In every location where we work, pediatric heart surgery is effectively non-existent. There are only two active programs—one in Erbil and one in Baghdad—for relatively simple surgeries. Local surgeons are unable to keep up against an annual increase of nearly 11,000 children born with congenital heart defects (of which roughly half are likely to require surgery). Therefore, every surgery performed at our program sites (both when we are present and when we are not) are surgeries they would not have had the skill to perform without the funding we employed to train them in their local environment.
- + How do you assess whether or not surgeons are charging their patients for the surgeries you fund?
This is not a problem. We work in public (government) hospitals—and because healthcare in Iraq is provided almost entirely free of charge—it is widely known that any cardiologist, surgeon, or administrator seeking compensation for services is acting outside of Iraqi law.
- + Do you follow up with the surgeons you have trained to assess whether or not they are correctly applying their training?
Yes—our international medical partners see them quarterly in their local environment and perform real-time audits of their skills, recollection of past training, and application of new techniques. Additionally, our international physicians remain on call at any time via phone, Skype, or email for consultation.
- + How do you measure success for both the surgical and the overall missions?
We gauge long-term success by the movement of local hospitals toward self- sufficiency—which brings us closer to our exit strategy. We measure short-term success by the increase in children receiving surgery, the increase of medical staff receiving training, and the increase in funding provided by local Iraqi groups. Reports are produced after each Remedy Mission detailing the trip, including data on the relative complexity of surgeries performed as well as annual mortality reports.
- + What information is available on the activities and competence of the surgeons who have been trained?
Due to the young age of our Remedy Mission and Fellowship programs, there is still relatively little independent practice to report, and therefore little data on the activities and competence of our surgeons and their teams. The majority of our surgeons have not yet completed their training, as it is multi-year in nature. Therefore, many programs still do not practice independent surgery without our assistance.
- + Where do surgeons work after completing training? Do they serve poor patients?
As of 2013, only one private hospital in Iraq (to our knowledge) provided pediatric heart surgery (and that hospital is actually only semi-private and provides surgeries that are on the lower end of the complexity scale). Our work does not necessarily mean to exclude private hospitals, as they continue to become viable options, but at present the public, government system has a better equipped foundation for training local surgical teams.

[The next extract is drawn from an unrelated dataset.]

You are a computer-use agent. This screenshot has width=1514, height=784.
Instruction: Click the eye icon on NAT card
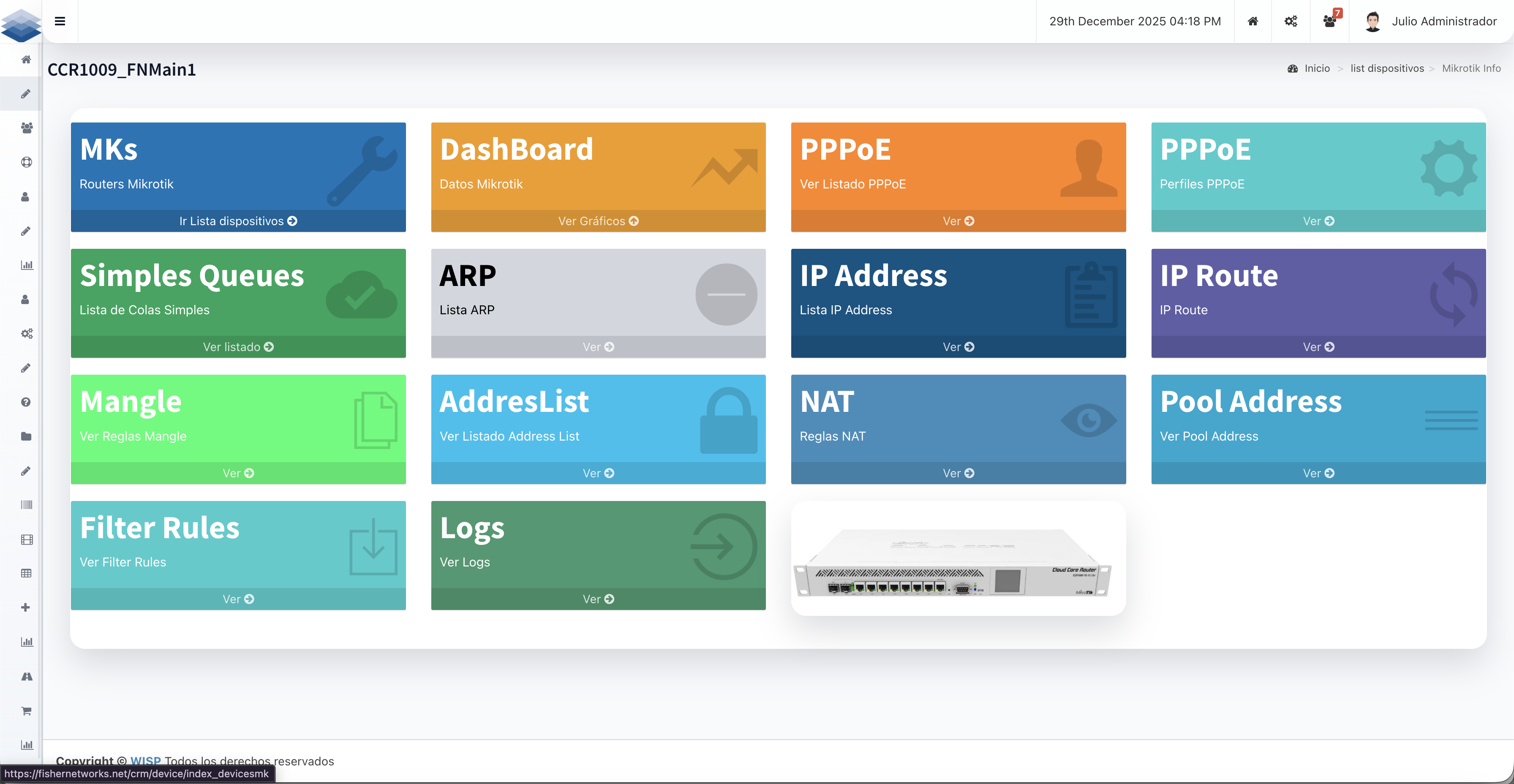pyautogui.click(x=1089, y=420)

As we look to fully graduate our local surgical teams by 2020, we imagine most of them will stay in the public sector for all of the stability, pensions, and benefits of loyalty provided to those who stick with it. But, undoubtedly, some will seek positions at private hospitals (assuming private hospitals are willing to invest in the requisite capital purchases necessary to establish a credible program). In the public sector, rich and poor are served alike. In the private sector (which barely exists), poorer patients would be at an obvious disadvantage.